Le rôle des Chambres d’agriculture sera d’accompagner le monde paysan dans cette transition, tout en relevant un « double challenge », souligne Sébastien Windsor: le défi démographique avec le départ à la retraite de la moitié des chefs d’exploitations en dix ans, et celui de la formation.

Repenser la fertilisation

L’objectif est de baisser de 30 % la consommation d’azote minéral – principal ingrédient des fertilisants de synthèse et gros émetteur de gaz à effet de serre -, de parvenir à 21 % d’agriculture biologique pour les grandes cultures (contre 6 % aujourd’hui), de baisser de 40 % les émissions de la production d’engrais en France.

« Ce qu’on met sur la table », précise Antoine Pellion, « ce n’est pas une suppression de l’usage des engrais azotés ». Il s’agit de voir « quelle trajectoire permet de combiner » baisse des émissions et fertilisation suffisante des sols. La solution passe par le développement des légumineuses (qui fixent l’azote dans le sol), l’amélioration du dosage et de l’application des engrais, la sélection variétale, l’innovation.

Un élevage moins émetteur

Le plan table sur une réduction de 50 % du soja importé dans les rations animales – au profit du colza cultivé en France – et sur une augmentation des cultures fourragères – herbe, trèfle ou luzerne. Par exemple, remplacer du tourteau de soja par du colza permettrait à la fois de limiter les importations, et d’amplifier la production de colza qui servira aussi à la fabrication de biocarburant, relève M. Windsor.

Le plan gouvernemental relève par ailleurs une « baisse tendancielle » des cheptels bovins estimée à 12 % d’ici 2030.

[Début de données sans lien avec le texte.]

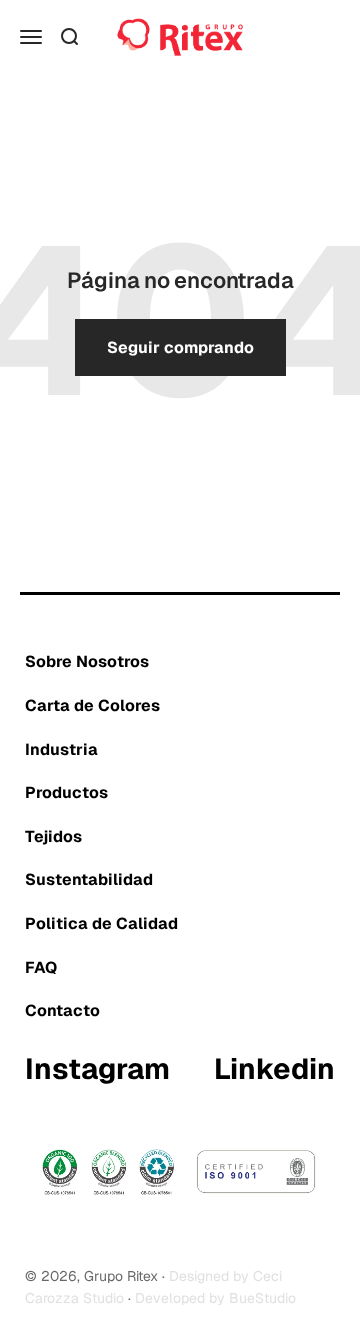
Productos (66, 792)
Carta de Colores (92, 705)
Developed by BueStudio (215, 1298)
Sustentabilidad (89, 879)
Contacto (62, 1010)
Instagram (97, 1070)
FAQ (41, 967)
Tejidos (53, 836)
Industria (61, 749)
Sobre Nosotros (87, 661)
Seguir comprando (180, 347)
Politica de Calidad (101, 923)
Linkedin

Si M. Pellion souligne qu’on a « besoin de l’élevage », le plan du gouvernement précise que 20 Mt d’émissions (locales et importées) seraient évitées « si la moitié des grands consommateurs de viande réduisent leur quantité journalière ».

Plus stocker dans les sols

Les leviers sont connus : moins retourner les prairies permanentes, planter des haies, doubler les surfaces de couverts intermédiaires entre deux cultures (féverole, avoine, moutarde…), encourager l’agroforesterie.

Augmenter la biomasse, c’est-à-dire la production agricole et forestière qui stocke du carbone, implique de respecter un équilibre entre les usages : « Augmenter les couverts végétaux permettra de faire plus de méthanisation – et de biogaz – avec une production qui ne fait pas concurrence à l’alimentation animale », indique Antoine Pellion.

Sortir des énergies fossiles

Le principal levier est le développement des biocarburants, notamment le B100, à base d’huile de colza. Le gouvernement vise un seuil d’incorporation de biocarburants de 12 % (contre 7 % actuellement) et un gain d’efficacité énergétique au travers de la rénovation des bâtiments agricoles, ainsi qu’en favorisant l’agrivoltaïsme.